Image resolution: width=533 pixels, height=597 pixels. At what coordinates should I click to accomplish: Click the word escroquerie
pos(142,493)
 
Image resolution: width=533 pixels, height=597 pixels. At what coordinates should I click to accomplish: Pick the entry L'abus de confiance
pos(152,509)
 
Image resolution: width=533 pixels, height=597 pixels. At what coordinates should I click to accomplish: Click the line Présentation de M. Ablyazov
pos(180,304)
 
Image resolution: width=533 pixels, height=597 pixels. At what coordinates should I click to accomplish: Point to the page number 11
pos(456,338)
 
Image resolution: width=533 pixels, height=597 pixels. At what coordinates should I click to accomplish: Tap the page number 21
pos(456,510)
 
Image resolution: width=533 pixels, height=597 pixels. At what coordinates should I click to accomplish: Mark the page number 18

• **What is expected**: Turn the material above into a numbered list, leaving out the blank lines.

• **Task response**:
1. Image resolution: width=533 pixels, height=597 pixels. At what coordinates should I click to accomplish: Click the word escroquerie
2. pos(142,493)
3. Image resolution: width=533 pixels, height=597 pixels. At what coordinates should I click to accomplish: Pick the entry L'abus de confiance
4. pos(152,509)
5. Image resolution: width=533 pixels, height=597 pixels. At what coordinates should I click to accomplish: Click the line Présentation de M. Ablyazov
6. pos(180,304)
7. Image resolution: width=533 pixels, height=597 pixels. At what coordinates should I click to accomplish: Point to the page number 11
8. pos(456,338)
9. Image resolution: width=533 pixels, height=597 pixels. At what coordinates should I click to accomplish: Tap the page number 21
10. pos(456,510)
11. Image resolution: width=533 pixels, height=597 pixels. At what coordinates should I click to accomplish: Mark the page number 18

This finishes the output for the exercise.